In the case of updating existing rows, you have the option of either supplying the identifying information for the row (as shown above) or the ID string for the row, which will always come from a query (as shown below).

id_string, raw_value = Query(select(EntityName.id, EntityName.raw_value)).results()
refined_value = a_transform(raw_value).results()
EntityName.load(
    id=id_string,
    refined_value=refined_value
)

Installation Errors¶

dbgen executable can not be found¶

Symptom¶

$ dbgen version
command not found: dbgen

Possible Cause¶

This error occurs when the dbgen executable cannot be found in the $PATH variable of your shell. This is commonly caused by two main issues:

You have not correctly sourced the virtual environment in which dbgen was installed.

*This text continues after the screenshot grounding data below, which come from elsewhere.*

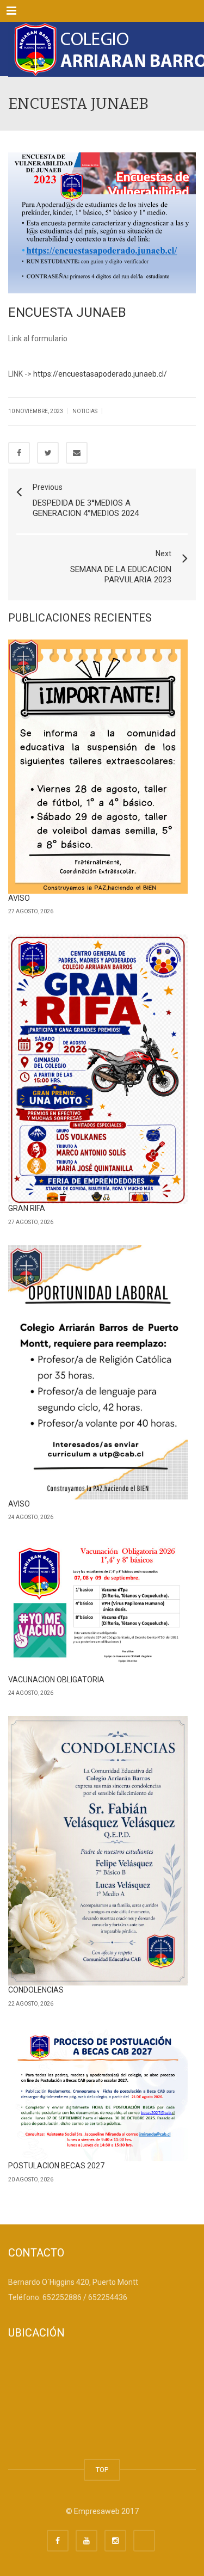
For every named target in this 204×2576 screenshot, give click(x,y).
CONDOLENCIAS (36, 1989)
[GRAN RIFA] (98, 1069)
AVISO (19, 898)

Solution: activate the virtual environment

DBgen has not been installed through pip or poetry

Solution: Install dbgen through the pip or poetry methods shown in the installation section

Missing module error¶

Symptom¶

$ dbgen version
ModuleNotFoundError: No module named 'rich'

Possible Cause¶

This error occurs when a dependency of dbgen has not been installed. This can occur if the executable was installed to an incorrect python environment. This occurs when the pip executable from one python installation is used to install dbgen. You can be sure this is the issue if the command python -m dbgen version does not cause issues, as this forces the use of the specific python installation first in your $PATH.

Uninstalling dbgen with the command pip uninstall modelyst-dbgen and then reinstalling it in the correct location with python -m pip install modelyst-dbgen will usually solve this issue. Just make sure to activate the virtual environment prior to running the installation command.